### TEXT
⁂

On 03/13/2019 06:27 AM, kernel test robot wrote:
> Greeting,
>
> FYI, we noticed a 3.1% improvement of will-it-scale.per_thread_ops due to commit:
>
>
> commit: ce02ef06fcf7a399a6276adb83f37373d10cbbe1 ("x86, retpolines: Raise limit for generating indirect calls from switch-case")
> https://git.kernel.org/cgit/linux/kernel/git/torvalds/linux.git master
>
> in testcase: will-it-scale
> on test machine: 88 threads Intel(R) Xeon(R) CPU E5-2699 v4 @ 2.20GHz with 64G memory
> with following parameters:
>
> nr_task: 100%
> mode: thread
> test: futex3
> cpufreq_governor: performance
> ucode: 0xb00002e
>
> test-description: Will It Scale takes a testcase and runs it from 1 through to n parallel copies to see if the testcase will scale. It builds both a process and threads based test in order to see any differences between the two.
> test-url: https://github.com/antonblanchard/will-it-scale
>
> In addition to that, the commit also has significant impact on the following tests:

Any thoughts on whether the above one-liner gcc work-around should be backported
to stable as well given these gains?

⁂

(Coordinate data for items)
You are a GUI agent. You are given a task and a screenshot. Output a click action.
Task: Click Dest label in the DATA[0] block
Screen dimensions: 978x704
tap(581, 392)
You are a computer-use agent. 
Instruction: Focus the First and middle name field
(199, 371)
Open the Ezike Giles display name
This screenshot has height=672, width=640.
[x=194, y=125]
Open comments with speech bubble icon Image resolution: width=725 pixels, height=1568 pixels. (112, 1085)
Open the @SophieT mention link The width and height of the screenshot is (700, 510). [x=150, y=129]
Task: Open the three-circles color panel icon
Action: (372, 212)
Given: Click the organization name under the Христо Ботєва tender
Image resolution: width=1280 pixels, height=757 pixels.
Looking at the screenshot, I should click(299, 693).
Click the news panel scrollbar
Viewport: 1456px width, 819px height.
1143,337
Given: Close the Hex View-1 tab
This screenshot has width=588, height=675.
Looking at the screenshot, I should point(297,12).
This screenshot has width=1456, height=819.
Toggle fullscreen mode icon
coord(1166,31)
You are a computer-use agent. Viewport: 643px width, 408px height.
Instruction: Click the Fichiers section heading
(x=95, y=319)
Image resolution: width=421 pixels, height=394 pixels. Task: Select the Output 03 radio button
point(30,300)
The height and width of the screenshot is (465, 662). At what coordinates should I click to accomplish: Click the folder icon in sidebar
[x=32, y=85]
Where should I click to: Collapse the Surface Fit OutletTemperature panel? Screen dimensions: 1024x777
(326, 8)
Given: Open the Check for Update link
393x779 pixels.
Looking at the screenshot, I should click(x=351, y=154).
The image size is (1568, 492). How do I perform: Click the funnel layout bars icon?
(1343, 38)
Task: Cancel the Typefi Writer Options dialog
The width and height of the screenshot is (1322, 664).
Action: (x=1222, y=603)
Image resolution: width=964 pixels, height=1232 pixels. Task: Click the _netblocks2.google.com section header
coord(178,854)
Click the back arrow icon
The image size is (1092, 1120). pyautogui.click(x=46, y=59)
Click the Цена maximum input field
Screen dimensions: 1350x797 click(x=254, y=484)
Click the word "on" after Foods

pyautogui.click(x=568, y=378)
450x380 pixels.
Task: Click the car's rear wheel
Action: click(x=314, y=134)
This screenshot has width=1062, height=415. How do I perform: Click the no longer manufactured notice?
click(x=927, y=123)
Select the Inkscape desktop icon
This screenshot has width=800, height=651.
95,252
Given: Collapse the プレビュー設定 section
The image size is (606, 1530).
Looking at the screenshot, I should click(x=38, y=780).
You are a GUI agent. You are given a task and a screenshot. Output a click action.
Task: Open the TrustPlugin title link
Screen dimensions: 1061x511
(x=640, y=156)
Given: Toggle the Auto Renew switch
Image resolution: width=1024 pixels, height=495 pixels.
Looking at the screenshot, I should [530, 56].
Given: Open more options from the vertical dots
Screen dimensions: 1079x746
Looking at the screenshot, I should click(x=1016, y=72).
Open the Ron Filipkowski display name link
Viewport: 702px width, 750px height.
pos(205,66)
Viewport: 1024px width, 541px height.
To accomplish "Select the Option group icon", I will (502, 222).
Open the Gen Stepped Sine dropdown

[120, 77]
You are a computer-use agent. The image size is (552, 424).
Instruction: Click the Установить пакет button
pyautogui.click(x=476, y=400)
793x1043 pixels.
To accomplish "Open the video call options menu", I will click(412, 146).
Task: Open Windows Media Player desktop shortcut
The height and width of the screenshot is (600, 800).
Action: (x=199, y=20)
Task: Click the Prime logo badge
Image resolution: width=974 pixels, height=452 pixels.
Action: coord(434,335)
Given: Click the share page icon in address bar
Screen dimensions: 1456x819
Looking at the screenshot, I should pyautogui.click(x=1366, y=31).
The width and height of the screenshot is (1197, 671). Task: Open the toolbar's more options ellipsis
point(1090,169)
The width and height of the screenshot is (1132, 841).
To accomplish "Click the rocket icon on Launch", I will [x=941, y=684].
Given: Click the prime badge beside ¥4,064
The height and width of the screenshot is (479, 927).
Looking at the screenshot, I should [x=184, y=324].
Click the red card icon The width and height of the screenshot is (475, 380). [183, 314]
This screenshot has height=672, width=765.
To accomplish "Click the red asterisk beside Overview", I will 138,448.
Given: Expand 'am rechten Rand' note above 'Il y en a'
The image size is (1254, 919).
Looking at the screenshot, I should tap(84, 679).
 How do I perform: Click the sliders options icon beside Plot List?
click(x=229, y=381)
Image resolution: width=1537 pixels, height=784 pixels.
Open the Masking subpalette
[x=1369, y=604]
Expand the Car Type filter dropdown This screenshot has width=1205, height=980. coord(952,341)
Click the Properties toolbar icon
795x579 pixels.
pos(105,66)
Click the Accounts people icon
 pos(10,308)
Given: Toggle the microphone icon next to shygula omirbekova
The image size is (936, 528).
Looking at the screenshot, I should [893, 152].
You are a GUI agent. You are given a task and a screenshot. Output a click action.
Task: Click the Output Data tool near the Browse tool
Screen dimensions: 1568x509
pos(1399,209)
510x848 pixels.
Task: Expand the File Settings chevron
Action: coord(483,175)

⁂

### SHORT EXERCISE
Retype the mailing-list message in full, keeping every line, symbol, and character unchanged. The listing is material separate from the mailing-list message.

### EXERCISE RESPONSE
On 03/13/2019 06:27 AM, kernel test robot wrote:
> Greeting,
>
> FYI, we noticed a 3.1% improvement of will-it-scale.per_thread_ops due to commit:
>
>
> commit: ce02ef06fcf7a399a6276adb83f37373d10cbbe1 ("x86, retpolines: Raise limit for generating indirect calls from switch-case")
> https://git.kernel.org/cgit/linux/kernel/git/torvalds/linux.git master
>
> in testcase: will-it-scale
> on test machine: 88 threads Intel(R) Xeon(R) CPU E5-2699 v4 @ 2.20GHz with 64G memory
> with following parameters:
>
> nr_task: 100%
> mode: thread
> test: futex3
> cpufreq_governor: performance
> ucode: 0xb00002e
>
> test-description: Will It Scale takes a testcase and runs it from 1 through to n parallel copies to see if the testcase will scale. It builds both a process and threads based test in order to see any differences between the two.
> test-url: https://github.com/antonblanchard/will-it-scale
>
> In addition to that, the commit also has significant impact on the following tests:

Any thoughts on whether the above one-liner gcc work-around should be backported
to stable as well given these gains?